→ WHAT YOU HAVE TO DO: Transcribe the following data verbatim, reproducing every line without alteration.

Extracted data entries
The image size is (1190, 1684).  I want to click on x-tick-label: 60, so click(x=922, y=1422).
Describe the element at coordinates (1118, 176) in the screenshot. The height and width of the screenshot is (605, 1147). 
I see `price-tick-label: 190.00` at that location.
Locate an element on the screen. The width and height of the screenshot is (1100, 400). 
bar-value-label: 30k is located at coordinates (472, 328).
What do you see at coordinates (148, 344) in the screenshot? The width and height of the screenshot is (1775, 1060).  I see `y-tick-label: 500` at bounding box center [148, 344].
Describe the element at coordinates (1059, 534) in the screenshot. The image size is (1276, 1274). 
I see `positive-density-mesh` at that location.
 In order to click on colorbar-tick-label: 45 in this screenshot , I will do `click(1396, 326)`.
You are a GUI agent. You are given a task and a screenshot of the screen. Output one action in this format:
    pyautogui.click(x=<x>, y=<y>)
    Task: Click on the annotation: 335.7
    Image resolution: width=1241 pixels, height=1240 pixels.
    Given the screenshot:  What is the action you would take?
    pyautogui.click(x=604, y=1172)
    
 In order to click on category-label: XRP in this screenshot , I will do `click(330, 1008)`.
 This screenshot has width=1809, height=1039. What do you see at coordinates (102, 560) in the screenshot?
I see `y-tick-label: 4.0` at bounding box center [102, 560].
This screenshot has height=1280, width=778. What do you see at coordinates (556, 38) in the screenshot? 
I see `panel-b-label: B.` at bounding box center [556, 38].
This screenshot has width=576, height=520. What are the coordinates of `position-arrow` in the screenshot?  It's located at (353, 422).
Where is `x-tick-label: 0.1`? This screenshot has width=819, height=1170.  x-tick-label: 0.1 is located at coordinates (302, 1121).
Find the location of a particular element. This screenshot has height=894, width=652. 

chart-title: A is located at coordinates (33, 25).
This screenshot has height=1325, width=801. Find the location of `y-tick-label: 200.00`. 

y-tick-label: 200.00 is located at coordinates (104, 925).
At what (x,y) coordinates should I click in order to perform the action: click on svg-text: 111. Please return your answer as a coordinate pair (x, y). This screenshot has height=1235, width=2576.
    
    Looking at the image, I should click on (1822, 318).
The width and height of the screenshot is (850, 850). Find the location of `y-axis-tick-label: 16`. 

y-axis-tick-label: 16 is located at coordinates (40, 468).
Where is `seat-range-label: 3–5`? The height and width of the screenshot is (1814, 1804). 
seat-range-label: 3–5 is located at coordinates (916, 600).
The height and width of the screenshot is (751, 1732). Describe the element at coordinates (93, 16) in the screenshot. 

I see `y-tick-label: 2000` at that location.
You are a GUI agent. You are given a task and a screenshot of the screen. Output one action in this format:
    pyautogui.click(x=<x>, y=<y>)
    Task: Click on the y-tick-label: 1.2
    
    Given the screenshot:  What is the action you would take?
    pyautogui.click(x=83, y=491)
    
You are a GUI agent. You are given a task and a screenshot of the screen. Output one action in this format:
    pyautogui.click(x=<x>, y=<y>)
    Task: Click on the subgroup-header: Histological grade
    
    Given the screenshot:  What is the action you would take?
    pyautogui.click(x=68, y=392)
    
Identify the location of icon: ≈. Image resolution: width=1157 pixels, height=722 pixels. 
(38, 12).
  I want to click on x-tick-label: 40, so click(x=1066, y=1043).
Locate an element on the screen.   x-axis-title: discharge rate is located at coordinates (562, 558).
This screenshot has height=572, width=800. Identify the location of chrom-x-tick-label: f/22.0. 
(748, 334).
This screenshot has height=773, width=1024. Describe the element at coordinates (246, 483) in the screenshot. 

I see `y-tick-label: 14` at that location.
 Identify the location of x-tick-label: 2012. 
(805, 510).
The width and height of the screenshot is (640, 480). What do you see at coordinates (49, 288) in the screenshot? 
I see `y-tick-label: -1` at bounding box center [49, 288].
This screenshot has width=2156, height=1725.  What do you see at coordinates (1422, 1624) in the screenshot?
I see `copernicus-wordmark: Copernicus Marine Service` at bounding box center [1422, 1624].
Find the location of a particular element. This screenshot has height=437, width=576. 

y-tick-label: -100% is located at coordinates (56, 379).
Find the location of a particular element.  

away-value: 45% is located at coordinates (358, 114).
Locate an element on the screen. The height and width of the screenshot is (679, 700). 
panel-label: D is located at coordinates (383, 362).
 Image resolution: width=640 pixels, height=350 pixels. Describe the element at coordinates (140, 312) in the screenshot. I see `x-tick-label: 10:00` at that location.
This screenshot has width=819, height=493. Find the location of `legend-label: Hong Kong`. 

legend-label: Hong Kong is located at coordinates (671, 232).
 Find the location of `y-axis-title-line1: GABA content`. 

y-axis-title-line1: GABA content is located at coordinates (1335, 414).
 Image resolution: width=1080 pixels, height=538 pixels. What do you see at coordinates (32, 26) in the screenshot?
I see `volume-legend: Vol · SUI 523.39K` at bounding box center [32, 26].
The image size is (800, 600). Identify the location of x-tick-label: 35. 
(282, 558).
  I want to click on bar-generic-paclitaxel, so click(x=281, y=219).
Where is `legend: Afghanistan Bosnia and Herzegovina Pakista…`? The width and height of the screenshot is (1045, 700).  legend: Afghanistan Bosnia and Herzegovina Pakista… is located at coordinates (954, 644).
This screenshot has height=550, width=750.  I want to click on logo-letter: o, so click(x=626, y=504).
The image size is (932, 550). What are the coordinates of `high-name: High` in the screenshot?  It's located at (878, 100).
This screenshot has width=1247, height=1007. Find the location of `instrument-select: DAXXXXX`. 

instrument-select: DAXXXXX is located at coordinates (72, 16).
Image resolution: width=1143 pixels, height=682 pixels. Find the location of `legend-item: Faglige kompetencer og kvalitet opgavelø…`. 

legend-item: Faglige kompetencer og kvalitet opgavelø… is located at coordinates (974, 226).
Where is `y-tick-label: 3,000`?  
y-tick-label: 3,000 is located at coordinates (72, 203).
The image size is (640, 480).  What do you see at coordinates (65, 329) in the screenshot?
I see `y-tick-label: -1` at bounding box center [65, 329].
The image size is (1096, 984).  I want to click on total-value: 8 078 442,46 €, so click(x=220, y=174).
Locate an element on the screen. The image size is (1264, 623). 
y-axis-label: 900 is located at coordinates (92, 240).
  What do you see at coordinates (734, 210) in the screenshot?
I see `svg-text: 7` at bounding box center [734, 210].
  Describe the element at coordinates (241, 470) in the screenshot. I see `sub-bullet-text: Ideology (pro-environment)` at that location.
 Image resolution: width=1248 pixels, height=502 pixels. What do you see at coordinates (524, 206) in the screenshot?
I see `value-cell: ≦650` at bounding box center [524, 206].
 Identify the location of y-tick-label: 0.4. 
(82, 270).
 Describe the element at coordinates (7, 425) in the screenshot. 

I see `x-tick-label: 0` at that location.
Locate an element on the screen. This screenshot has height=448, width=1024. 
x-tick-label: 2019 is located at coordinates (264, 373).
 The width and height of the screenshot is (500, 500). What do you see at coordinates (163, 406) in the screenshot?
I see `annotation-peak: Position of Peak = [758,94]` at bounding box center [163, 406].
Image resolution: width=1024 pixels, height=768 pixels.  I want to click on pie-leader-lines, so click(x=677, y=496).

→ SOLUTION:
The image size is (1190, 1684).  I want to click on x-tick-label: 60, so click(x=922, y=1422).
Describe the element at coordinates (1118, 176) in the screenshot. The height and width of the screenshot is (605, 1147). 
I see `price-tick-label: 190.00` at that location.
Locate an element on the screen. The width and height of the screenshot is (1100, 400). 
bar-value-label: 30k is located at coordinates (472, 328).
What do you see at coordinates (148, 344) in the screenshot? The width and height of the screenshot is (1775, 1060).  I see `y-tick-label: 500` at bounding box center [148, 344].
Describe the element at coordinates (1059, 534) in the screenshot. The image size is (1276, 1274). 
I see `positive-density-mesh` at that location.
 In order to click on colorbar-tick-label: 45 in this screenshot , I will do `click(1396, 326)`.
You are a GUI agent. You are given a task and a screenshot of the screen. Output one action in this format:
    pyautogui.click(x=<x>, y=<y>)
    Task: Click on the annotation: 335.7
    Image resolution: width=1241 pixels, height=1240 pixels.
    Given the screenshot:  What is the action you would take?
    pyautogui.click(x=604, y=1172)
    
 In order to click on category-label: XRP in this screenshot , I will do `click(330, 1008)`.
 This screenshot has width=1809, height=1039. What do you see at coordinates (102, 560) in the screenshot?
I see `y-tick-label: 4.0` at bounding box center [102, 560].
This screenshot has height=1280, width=778. What do you see at coordinates (556, 38) in the screenshot? 
I see `panel-b-label: B.` at bounding box center [556, 38].
This screenshot has width=576, height=520. What are the coordinates of `position-arrow` in the screenshot?  It's located at (353, 422).
Where is `x-tick-label: 0.1`? This screenshot has width=819, height=1170.  x-tick-label: 0.1 is located at coordinates (302, 1121).
Find the location of a particular element. This screenshot has height=894, width=652. 

chart-title: A is located at coordinates (33, 25).
This screenshot has height=1325, width=801. Find the location of `y-tick-label: 200.00`. 

y-tick-label: 200.00 is located at coordinates (104, 925).
At what (x,y) coordinates should I click in order to perform the action: click on svg-text: 111. Please return your answer as a coordinate pair (x, y). This screenshot has height=1235, width=2576.
    
    Looking at the image, I should click on (1822, 318).
The width and height of the screenshot is (850, 850). Find the location of `y-axis-tick-label: 16`. 

y-axis-tick-label: 16 is located at coordinates (40, 468).
Where is `seat-range-label: 3–5`? The height and width of the screenshot is (1814, 1804). 
seat-range-label: 3–5 is located at coordinates (916, 600).
The height and width of the screenshot is (751, 1732). Describe the element at coordinates (93, 16) in the screenshot. 

I see `y-tick-label: 2000` at that location.
You are a GUI agent. You are given a task and a screenshot of the screen. Output one action in this format:
    pyautogui.click(x=<x>, y=<y>)
    Task: Click on the y-tick-label: 1.2
    
    Given the screenshot:  What is the action you would take?
    pyautogui.click(x=83, y=491)
    
You are a GUI agent. You are given a task and a screenshot of the screen. Output one action in this format:
    pyautogui.click(x=<x>, y=<y>)
    Task: Click on the subgroup-header: Histological grade
    
    Given the screenshot:  What is the action you would take?
    pyautogui.click(x=68, y=392)
    
Identify the location of icon: ≈. Image resolution: width=1157 pixels, height=722 pixels. 
(38, 12).
  I want to click on x-tick-label: 40, so click(x=1066, y=1043).
Locate an element on the screen.   x-axis-title: discharge rate is located at coordinates (562, 558).
This screenshot has height=572, width=800. Identify the location of chrom-x-tick-label: f/22.0. 
(748, 334).
This screenshot has height=773, width=1024. Describe the element at coordinates (246, 483) in the screenshot. 

I see `y-tick-label: 14` at that location.
 Identify the location of x-tick-label: 2012. 
(805, 510).
The width and height of the screenshot is (640, 480). What do you see at coordinates (49, 288) in the screenshot? 
I see `y-tick-label: -1` at bounding box center [49, 288].
This screenshot has width=2156, height=1725.  What do you see at coordinates (1422, 1624) in the screenshot?
I see `copernicus-wordmark: Copernicus Marine Service` at bounding box center [1422, 1624].
Find the location of a particular element. This screenshot has height=437, width=576. 

y-tick-label: -100% is located at coordinates (56, 379).
Find the location of a particular element.  

away-value: 45% is located at coordinates (358, 114).
Locate an element on the screen. The height and width of the screenshot is (679, 700). 
panel-label: D is located at coordinates (383, 362).
 Image resolution: width=640 pixels, height=350 pixels. Describe the element at coordinates (140, 312) in the screenshot. I see `x-tick-label: 10:00` at that location.
This screenshot has width=819, height=493. Find the location of `legend-label: Hong Kong`. 

legend-label: Hong Kong is located at coordinates (671, 232).
 Find the location of `y-axis-title-line1: GABA content`. 

y-axis-title-line1: GABA content is located at coordinates (1335, 414).
 Image resolution: width=1080 pixels, height=538 pixels. What do you see at coordinates (32, 26) in the screenshot?
I see `volume-legend: Vol · SUI 523.39K` at bounding box center [32, 26].
The image size is (800, 600). Identify the location of x-tick-label: 35. 
(282, 558).
  I want to click on bar-generic-paclitaxel, so click(x=281, y=219).
Where is `legend: Afghanistan Bosnia and Herzegovina Pakista…`? The width and height of the screenshot is (1045, 700).  legend: Afghanistan Bosnia and Herzegovina Pakista… is located at coordinates (954, 644).
This screenshot has height=550, width=750.  I want to click on logo-letter: o, so click(x=626, y=504).
The image size is (932, 550). What are the coordinates of `high-name: High` in the screenshot?  It's located at (878, 100).
This screenshot has width=1247, height=1007. Find the location of `instrument-select: DAXXXXX`. 

instrument-select: DAXXXXX is located at coordinates (72, 16).
Image resolution: width=1143 pixels, height=682 pixels. Find the location of `legend-item: Faglige kompetencer og kvalitet opgavelø…`. 

legend-item: Faglige kompetencer og kvalitet opgavelø… is located at coordinates (974, 226).
Where is `y-tick-label: 3,000`?  
y-tick-label: 3,000 is located at coordinates (72, 203).
The image size is (640, 480).  What do you see at coordinates (65, 329) in the screenshot?
I see `y-tick-label: -1` at bounding box center [65, 329].
The image size is (1096, 984).  I want to click on total-value: 8 078 442,46 €, so click(x=220, y=174).
Locate an element on the screen. The image size is (1264, 623). 
y-axis-label: 900 is located at coordinates (92, 240).
  What do you see at coordinates (734, 210) in the screenshot?
I see `svg-text: 7` at bounding box center [734, 210].
  Describe the element at coordinates (241, 470) in the screenshot. I see `sub-bullet-text: Ideology (pro-environment)` at that location.
 Image resolution: width=1248 pixels, height=502 pixels. What do you see at coordinates (524, 206) in the screenshot?
I see `value-cell: ≦650` at bounding box center [524, 206].
 Identify the location of y-tick-label: 0.4. 
(82, 270).
 Describe the element at coordinates (7, 425) in the screenshot. 

I see `x-tick-label: 0` at that location.
Locate an element on the screen. This screenshot has height=448, width=1024. 
x-tick-label: 2019 is located at coordinates (264, 373).
 The width and height of the screenshot is (500, 500). What do you see at coordinates (163, 406) in the screenshot?
I see `annotation-peak: Position of Peak = [758,94]` at bounding box center [163, 406].
Image resolution: width=1024 pixels, height=768 pixels.  I want to click on pie-leader-lines, so click(x=677, y=496).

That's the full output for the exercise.